[Pixel coordinate grounding data]
---+---

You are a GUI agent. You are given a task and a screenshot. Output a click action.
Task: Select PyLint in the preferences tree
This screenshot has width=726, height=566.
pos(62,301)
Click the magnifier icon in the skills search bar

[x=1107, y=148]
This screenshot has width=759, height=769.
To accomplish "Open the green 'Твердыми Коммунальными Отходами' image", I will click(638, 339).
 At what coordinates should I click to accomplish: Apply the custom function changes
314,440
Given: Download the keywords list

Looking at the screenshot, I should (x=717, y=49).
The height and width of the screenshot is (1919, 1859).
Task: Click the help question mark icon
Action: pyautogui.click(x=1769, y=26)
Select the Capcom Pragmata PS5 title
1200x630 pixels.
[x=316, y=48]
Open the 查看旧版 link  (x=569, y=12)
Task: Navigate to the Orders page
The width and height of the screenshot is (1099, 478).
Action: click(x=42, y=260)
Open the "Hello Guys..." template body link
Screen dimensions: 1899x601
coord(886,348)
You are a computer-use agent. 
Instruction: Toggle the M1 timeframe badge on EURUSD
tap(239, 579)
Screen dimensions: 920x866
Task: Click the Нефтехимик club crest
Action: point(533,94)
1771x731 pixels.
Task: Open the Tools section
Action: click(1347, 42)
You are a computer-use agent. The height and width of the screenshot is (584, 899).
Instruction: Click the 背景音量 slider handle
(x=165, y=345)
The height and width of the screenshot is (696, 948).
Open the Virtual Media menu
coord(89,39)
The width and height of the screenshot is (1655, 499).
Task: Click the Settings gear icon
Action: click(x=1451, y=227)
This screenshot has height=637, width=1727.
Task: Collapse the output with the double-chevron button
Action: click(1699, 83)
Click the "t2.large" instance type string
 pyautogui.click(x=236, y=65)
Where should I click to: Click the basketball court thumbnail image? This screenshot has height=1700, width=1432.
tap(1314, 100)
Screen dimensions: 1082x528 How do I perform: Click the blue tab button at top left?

---+---

Please output exactly the lines from the one containing "Where should I" through the end of the records, both included.

--- SOLUTION ---
Where should I click to: Click the basketball court thumbnail image? This screenshot has height=1700, width=1432.
tap(1314, 100)
Screen dimensions: 1082x528 How do I perform: Click the blue tab button at top left?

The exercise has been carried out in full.